Entonces, José recordó que durante su estancia en los CIEs, conoció a una joven que estaba en la lucha por el cierre de “los guantánamos españoles” y a la que había saludado en varias ocasiones en las concentraciones del 15M en la Puerta del Sol, cuando regresaba a casa, tras agotadora jornada laboral.
Fue presto en su busca, planteándole el problema que lo acuciaba y el día que habían fijado para el desahucio.
Al amanecer el día señalado para este, fueron acudiendo a casa de José y de María multitud de jóvenes y vecinos que impidieron el paso al agente judicial, paralizando momentáneamente dicha ejecución.
Pero el capital no descansa y varios días después con nocturnidad, llevaron a cabo la ejecución del mismo, acompañando al agente judicial un fuerte contingente policial (estos, casi siempre actúan al servicio del capital, olvidando que es el pueblo quien les paga) que desalojaron al pequeño núcleo de combatientes solidarios que guardaba la casa.
Y José y María fueron acompañados por los jóvenes del 15M para ocupar un viejo hotel vacío en el centro de Madrid y tras varios días en el, fueron desalojados nuevamente por la policía y al comprobar que estos eran extranjeros los condujeron otra vez a un CIE.
Tal vez por el ajetreo de los días precedentes, María en el CIE dio a luz un hermoso bebé al que puso de nombre Jesús y allí recibió la muestra de amor y solidaridad obrera jamás imaginada, pues el nacimiento del niño, unió a su alrededor, seres de distintas nacionalidades y lenguas que le ofrecían pequeños presentes artesanales.
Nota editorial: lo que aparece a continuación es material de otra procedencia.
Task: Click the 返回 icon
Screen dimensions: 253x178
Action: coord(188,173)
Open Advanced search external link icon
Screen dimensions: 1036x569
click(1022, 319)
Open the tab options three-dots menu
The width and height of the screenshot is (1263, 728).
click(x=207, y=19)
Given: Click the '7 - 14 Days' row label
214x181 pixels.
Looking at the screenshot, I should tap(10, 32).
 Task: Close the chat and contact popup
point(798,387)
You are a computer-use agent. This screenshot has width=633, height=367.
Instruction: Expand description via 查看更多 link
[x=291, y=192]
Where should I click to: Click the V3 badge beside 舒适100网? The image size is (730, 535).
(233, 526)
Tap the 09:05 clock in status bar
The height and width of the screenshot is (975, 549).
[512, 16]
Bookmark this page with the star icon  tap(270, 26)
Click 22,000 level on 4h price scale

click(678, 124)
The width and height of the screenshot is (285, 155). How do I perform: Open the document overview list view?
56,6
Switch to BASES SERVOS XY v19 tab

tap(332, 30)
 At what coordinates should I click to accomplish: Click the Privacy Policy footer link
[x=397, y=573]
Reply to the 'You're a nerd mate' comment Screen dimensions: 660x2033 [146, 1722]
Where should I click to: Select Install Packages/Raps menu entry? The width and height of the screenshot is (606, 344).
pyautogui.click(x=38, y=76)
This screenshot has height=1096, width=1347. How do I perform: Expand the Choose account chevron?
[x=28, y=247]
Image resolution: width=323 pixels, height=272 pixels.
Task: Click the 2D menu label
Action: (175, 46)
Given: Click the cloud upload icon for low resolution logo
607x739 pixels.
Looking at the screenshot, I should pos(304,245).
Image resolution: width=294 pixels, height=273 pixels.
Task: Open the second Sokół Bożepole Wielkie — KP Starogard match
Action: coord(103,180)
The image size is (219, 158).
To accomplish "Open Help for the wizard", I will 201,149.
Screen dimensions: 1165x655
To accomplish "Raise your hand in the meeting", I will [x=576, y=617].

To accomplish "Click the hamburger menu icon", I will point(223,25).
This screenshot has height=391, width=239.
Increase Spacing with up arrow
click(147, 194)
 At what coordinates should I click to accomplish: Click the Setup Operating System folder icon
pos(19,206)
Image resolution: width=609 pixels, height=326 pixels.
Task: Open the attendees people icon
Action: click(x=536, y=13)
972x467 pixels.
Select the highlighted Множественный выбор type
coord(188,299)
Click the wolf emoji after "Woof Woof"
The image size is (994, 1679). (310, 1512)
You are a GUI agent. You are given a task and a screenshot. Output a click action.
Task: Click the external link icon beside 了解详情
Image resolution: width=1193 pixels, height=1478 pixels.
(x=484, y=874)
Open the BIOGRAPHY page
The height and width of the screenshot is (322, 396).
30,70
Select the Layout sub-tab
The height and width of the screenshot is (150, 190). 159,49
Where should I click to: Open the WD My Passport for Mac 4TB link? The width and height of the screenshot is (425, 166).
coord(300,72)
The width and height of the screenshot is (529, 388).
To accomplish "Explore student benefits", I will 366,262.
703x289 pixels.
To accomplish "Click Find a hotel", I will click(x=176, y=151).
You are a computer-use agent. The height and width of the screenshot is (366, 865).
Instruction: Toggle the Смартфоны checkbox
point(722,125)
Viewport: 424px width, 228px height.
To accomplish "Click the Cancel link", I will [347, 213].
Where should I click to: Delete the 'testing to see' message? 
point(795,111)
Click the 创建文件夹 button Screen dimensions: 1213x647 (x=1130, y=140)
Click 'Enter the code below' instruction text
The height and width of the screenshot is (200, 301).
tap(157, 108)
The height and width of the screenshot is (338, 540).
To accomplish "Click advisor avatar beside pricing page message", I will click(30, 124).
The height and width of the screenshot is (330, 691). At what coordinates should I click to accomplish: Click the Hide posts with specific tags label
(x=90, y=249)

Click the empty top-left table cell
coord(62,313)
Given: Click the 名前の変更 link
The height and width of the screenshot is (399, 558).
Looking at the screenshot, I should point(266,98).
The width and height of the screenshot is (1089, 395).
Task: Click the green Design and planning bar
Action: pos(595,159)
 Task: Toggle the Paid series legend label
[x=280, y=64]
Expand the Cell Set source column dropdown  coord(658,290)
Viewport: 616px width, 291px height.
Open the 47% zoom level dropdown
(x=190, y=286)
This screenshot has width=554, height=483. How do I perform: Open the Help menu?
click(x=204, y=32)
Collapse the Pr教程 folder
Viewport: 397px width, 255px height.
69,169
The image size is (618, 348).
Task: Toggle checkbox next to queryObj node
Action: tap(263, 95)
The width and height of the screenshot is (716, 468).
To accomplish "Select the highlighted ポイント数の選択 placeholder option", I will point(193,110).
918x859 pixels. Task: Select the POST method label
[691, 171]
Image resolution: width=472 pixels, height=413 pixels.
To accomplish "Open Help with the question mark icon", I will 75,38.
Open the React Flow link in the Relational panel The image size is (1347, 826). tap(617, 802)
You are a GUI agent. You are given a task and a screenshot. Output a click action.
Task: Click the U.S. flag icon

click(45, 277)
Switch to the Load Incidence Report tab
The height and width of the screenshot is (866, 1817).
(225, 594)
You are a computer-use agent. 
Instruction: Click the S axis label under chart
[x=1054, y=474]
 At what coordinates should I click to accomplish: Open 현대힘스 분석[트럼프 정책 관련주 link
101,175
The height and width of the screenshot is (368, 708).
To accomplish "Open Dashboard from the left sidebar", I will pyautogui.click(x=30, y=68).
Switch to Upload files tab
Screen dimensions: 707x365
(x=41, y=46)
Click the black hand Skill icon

También acudieron a saludar al niño, el movimiento 15M, las Asociaciones de Vecinos y todos los movimientos sociales, viviéndose por primera vez en los CIES varias jornadas de alegría paz y unidad, reclamándose el cierre de los mismos, a los gritos ya popularizados por el 15M, de: “Ningún ser humano es ilegal” y “ Ley de extranjería para la reina Sofía” y brindándose por un mundo diferente y posible.
Nota del autor:
Los Reyes no vinieron a saludar al niño (ni falta que hace) por varios motivos:
1º) Porque la polución les impidió ver las estrellas.
2º) Porque las mal llamadas “primaveras árabes” estaban acabando con las monarquías.
3º) Porque el rey de España -en navidad y con la que está cayendo - no estaba en condiciones.